Friday, September 18, 2009

Friday afternoon tidbits

I haven't played any video games this week, and I've had no problem falling asleep at night. I hope these two facts are not related.

-Some very smart people are trying to get a new gaming magazine called Kill Screen off the ground. They're trying to raise $3,500 to publish the thing. As of this writing, they're over halfway there. Take a look and see what you think.

-Congratulations to Denis Farr of Vorpal Bunny Ranch, who is the newest writer for GayGamer.net. Here's his first article, "NieR's Gender Confusion."

-Michael Abbott says it's time we paid more attention to the Sims. It's a point he also made persuasively about sports games: lots of non-"core" games actually have incredibly deep role-playing and storytelling elements, if we'd bother to look for them.

I don't know, though. All I ever did when I played the Sims was make a bathroom with glass walls, and then I named two Sims after my friends and got them to kiss.
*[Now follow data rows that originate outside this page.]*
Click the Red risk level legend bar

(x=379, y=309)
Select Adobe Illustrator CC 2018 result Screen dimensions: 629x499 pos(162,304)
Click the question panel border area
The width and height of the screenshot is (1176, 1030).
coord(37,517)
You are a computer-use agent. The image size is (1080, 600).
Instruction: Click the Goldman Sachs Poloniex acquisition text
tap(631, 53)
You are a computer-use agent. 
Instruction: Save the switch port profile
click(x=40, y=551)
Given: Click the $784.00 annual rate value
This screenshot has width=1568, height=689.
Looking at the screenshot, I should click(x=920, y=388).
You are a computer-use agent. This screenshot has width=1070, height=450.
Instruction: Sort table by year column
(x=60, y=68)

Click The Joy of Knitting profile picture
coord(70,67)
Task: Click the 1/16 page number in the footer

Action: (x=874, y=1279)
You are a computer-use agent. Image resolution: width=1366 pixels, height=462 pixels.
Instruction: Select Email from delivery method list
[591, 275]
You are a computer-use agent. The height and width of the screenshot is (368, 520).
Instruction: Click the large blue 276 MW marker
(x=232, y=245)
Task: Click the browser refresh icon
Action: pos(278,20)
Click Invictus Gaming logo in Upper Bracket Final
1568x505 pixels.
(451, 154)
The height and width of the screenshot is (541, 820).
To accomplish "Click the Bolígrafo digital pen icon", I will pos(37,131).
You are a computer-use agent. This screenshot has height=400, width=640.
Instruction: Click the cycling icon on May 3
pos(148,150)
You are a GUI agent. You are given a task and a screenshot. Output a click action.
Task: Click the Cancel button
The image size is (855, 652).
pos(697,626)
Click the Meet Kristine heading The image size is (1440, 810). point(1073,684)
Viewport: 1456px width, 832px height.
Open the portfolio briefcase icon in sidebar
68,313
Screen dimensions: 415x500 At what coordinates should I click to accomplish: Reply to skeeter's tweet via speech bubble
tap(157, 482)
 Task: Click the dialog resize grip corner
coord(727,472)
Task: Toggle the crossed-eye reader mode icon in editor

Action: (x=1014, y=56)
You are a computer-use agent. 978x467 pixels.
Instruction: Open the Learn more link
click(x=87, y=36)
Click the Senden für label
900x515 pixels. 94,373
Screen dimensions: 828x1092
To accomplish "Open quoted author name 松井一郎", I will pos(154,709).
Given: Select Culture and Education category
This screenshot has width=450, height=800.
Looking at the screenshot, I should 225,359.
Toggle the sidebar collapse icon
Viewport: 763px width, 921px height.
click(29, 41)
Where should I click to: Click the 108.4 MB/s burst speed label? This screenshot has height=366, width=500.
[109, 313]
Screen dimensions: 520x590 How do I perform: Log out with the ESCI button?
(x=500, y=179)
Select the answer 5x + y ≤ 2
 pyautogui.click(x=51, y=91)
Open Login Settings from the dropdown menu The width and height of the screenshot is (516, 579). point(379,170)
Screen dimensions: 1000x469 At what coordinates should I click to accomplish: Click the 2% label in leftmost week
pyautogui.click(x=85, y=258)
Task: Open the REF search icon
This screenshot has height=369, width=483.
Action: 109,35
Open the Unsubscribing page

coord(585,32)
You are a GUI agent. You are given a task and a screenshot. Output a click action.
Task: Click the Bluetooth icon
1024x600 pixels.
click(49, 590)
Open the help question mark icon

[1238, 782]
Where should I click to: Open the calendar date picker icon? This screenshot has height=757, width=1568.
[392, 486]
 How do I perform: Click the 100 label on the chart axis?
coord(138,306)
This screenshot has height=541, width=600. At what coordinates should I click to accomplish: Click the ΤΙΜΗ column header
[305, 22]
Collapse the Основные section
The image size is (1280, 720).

-This is only marginally related to video games: (former?) NBA player Paul Shirley writes in his ESPN.com column that the Beatles don't hold up. I am glad to see somebody make the anti-Beatles case in this ham-handed a fashion, because it deflects attention from my much milder criticisms of the band. Among Shirley's silly, self-evidently false statements are things like "We were not around for The Beatles. Therefore, we cannot judge their impact on popular music," and "The arrangements used by Oasis are more complex, the sound is denser, the production is better."

Shirley also claims that Dean Koontz is superior to Bram Stoker.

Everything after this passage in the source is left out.